======== DATA TO EXAMINE

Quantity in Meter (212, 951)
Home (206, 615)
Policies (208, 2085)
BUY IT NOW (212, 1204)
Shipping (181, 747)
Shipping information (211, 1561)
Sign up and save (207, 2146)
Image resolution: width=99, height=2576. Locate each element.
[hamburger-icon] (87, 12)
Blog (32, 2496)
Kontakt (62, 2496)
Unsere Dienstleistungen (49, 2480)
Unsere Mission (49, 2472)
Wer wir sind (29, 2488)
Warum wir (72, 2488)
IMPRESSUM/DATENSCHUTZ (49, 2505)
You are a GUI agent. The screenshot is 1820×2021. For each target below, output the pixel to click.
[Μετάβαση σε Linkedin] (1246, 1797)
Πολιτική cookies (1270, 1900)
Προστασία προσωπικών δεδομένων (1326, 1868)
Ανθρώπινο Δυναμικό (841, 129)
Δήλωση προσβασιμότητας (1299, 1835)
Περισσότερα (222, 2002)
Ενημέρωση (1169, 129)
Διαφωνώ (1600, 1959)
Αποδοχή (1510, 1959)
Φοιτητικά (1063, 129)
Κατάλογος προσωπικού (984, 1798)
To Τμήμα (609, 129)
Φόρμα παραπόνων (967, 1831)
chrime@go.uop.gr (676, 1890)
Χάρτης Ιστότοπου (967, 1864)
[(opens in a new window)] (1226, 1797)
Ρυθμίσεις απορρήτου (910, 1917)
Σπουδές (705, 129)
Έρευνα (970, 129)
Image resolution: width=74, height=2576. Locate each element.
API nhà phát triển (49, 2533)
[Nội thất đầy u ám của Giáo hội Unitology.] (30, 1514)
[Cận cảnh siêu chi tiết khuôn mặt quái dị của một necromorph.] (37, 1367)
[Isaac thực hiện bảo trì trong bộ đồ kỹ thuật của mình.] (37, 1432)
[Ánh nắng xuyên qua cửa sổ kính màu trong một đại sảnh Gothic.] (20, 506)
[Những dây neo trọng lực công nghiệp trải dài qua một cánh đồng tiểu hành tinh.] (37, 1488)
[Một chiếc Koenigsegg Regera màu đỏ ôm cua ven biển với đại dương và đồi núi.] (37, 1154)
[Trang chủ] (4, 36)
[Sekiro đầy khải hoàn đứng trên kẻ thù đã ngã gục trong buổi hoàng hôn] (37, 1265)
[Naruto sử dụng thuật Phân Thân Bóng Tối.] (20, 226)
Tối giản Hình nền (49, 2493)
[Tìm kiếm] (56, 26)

================

→ DIRECTIONS FOR THIS TASK
Output the whole listing exactly as given.

→ ANSWER TO THIS EXERCISE
Quantity in Meter (212, 951)
Home (206, 615)
Policies (208, 2085)
BUY IT NOW (212, 1204)
Shipping (181, 747)
Shipping information (211, 1561)
Sign up and save (207, 2146)
Image resolution: width=99, height=2576. Locate each element.
[hamburger-icon] (87, 12)
Blog (32, 2496)
Kontakt (62, 2496)
Unsere Dienstleistungen (49, 2480)
Unsere Mission (49, 2472)
Wer wir sind (29, 2488)
Warum wir (72, 2488)
IMPRESSUM/DATENSCHUTZ (49, 2505)
You are a GUI agent. The screenshot is 1820×2021. For each target below, output the pixel to click.
[Μετάβαση σε Linkedin] (1246, 1797)
Πολιτική cookies (1270, 1900)
Προστασία προσωπικών δεδομένων (1326, 1868)
Ανθρώπινο Δυναμικό (841, 129)
Δήλωση προσβασιμότητας (1299, 1835)
Περισσότερα (222, 2002)
Ενημέρωση (1169, 129)
Διαφωνώ (1600, 1959)
Αποδοχή (1510, 1959)
Φοιτητικά (1063, 129)
Κατάλογος προσωπικού (984, 1798)
To Τμήμα (609, 129)
Φόρμα παραπόνων (967, 1831)
chrime@go.uop.gr (676, 1890)
Χάρτης Ιστότοπου (967, 1864)
[(opens in a new window)] (1226, 1797)
Ρυθμίσεις απορρήτου (910, 1917)
Σπουδές (705, 129)
Έρευνα (970, 129)
Image resolution: width=74, height=2576. Locate each element.
API nhà phát triển (49, 2533)
[Nội thất đầy u ám của Giáo hội Unitology.] (30, 1514)
[Cận cảnh siêu chi tiết khuôn mặt quái dị của một necromorph.] (37, 1367)
[Isaac thực hiện bảo trì trong bộ đồ kỹ thuật của mình.] (37, 1432)
[Ánh nắng xuyên qua cửa sổ kính màu trong một đại sảnh Gothic.] (20, 506)
[Những dây neo trọng lực công nghiệp trải dài qua một cánh đồng tiểu hành tinh.] (37, 1488)
[Một chiếc Koenigsegg Regera màu đỏ ôm cua ven biển với đại dương và đồi núi.] (37, 1154)
[Trang chủ] (4, 36)
[Sekiro đầy khải hoàn đứng trên kẻ thù đã ngã gục trong buổi hoàng hôn] (37, 1265)
[Naruto sử dụng thuật Phân Thân Bóng Tối.] (20, 226)
Tối giản Hình nền (49, 2493)
[Tìm kiếm] (56, 26)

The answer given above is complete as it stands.